Men’s Wearhouse CEO George Zimmer is a confirmed liberal, putting his money where his mouth is. Since 1989, according to the website Newsmeat.com, he has made $304,000 in political contributions. $1,500 of it (less than 0.5%) went to Republicans.
(h/t Nathan Wurtzel)
An Insta-lanche!! Thanks, Professor, for the link! Welcome to Glenn Reynolds’ readers.
Soopermexican had the brilliant idea to have people tweet him photos of their cut-up Perfect Fit cards from Men’s Wearhouse, like this one:
He is posting a collection of them here.
Welcome to readers/listeners of DaTechBlog!
HotAir also joins the reporting of Men’s Wearhouse siding with the flag-burning, window-smashing hoodlums, as Ed Morrissey waxes poetic….quoting Kipling.
Welcome readers of The Conservative Commune!
RB of The Right Sphere reports that Men’s Wearhouse’s siding with the hippies, communists and anarchists of Occupy Wall Street and OccupyOakland didn’t save them from having their window smashed as their non-suit-wearing friends rioted on Wednesday night.
@PoliticalMath tweets with the picture: “Huh.
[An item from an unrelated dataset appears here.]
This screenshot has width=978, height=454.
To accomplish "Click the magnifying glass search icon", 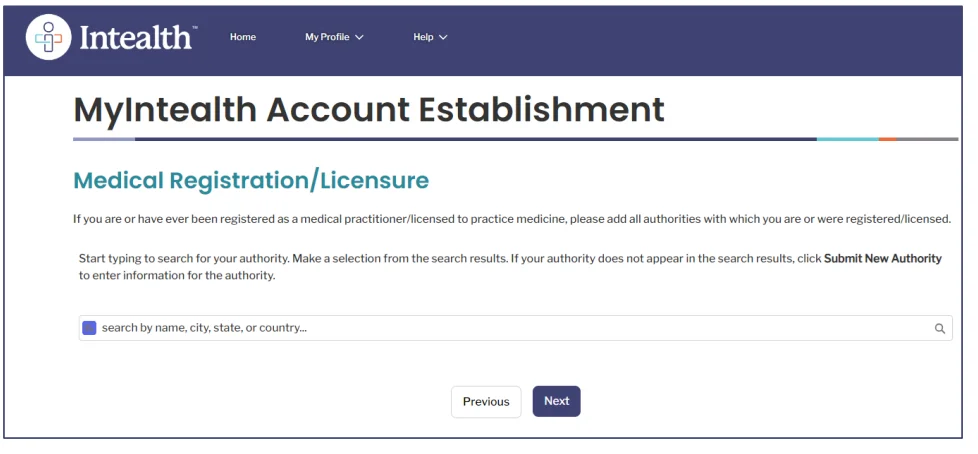I will click(940, 328).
Men’s Wearhouse took down the ‘We are the 99%’ sign.” I presume it was a joke to get people to look at the photo, but he has a point. Why would they take down the sign, when leaving it up would have shown their continued solidarity with rioting anti-capitalists?
Perhaps Men’s Wearhouse didn’t want to shame its uncouth, uncivilized comrades. Perhaps it wants to act as if it never cast its lot with the barbarians. Those people are gonna need a lot more than a new suit to take their place in polite society.
“We had people who were attempted to break into our building,” the landmark Rotunda Building on Frank Ogawa Plaza outside City Hall, Tagami said today. He grabbed a shotgun that he usually keeps at home, went down to the ground floor and “discouraged them,” he said.
No police were in sight, he said.
“Basically, people were pushing to get through the door,” he said. “I was standing there and they saw me there, and I lifted it – I didn’t point it – I just held it in my hands. And I just racked it, and they ran.”
Although they didn’t get inside the building – Tagami oversaw its $50 million renovation and has an office there – vandals did scrawl graffiti on the outside walls during the post-midnight riot that broke out after Occupy Oakland’s daylong general strike.
The Rotunda Building was far from the only victim. Graffiti was spray-painted on many buildings along Broadway from 14th to 16th streets, where masked vandals shattered windows, started fires and threw objects at police.
To steal a bit more from Political Math, he tweets: “If this is Krugman’s army, think of all the jobs they’re creating w/ all those broken windows!” So true. Think of all the Men’s Wearhouse suits that will now be able to be purchased due to the repair of that broken window. Oh, wait, no. Proper, non-Keynesian economics proves that broken window will reduce the number of suits that con now be purchased. Confused? This short little economic cartoon will enlighten you while entertaining you:
Pop Quiz! What item did the baker say he would have spent his money on if he didn’t have to waste it repairing his window? Oh, the irony of this pre-Occupy Oakland video tutorial!
P.S. Welcome to Lonely Conservative readers!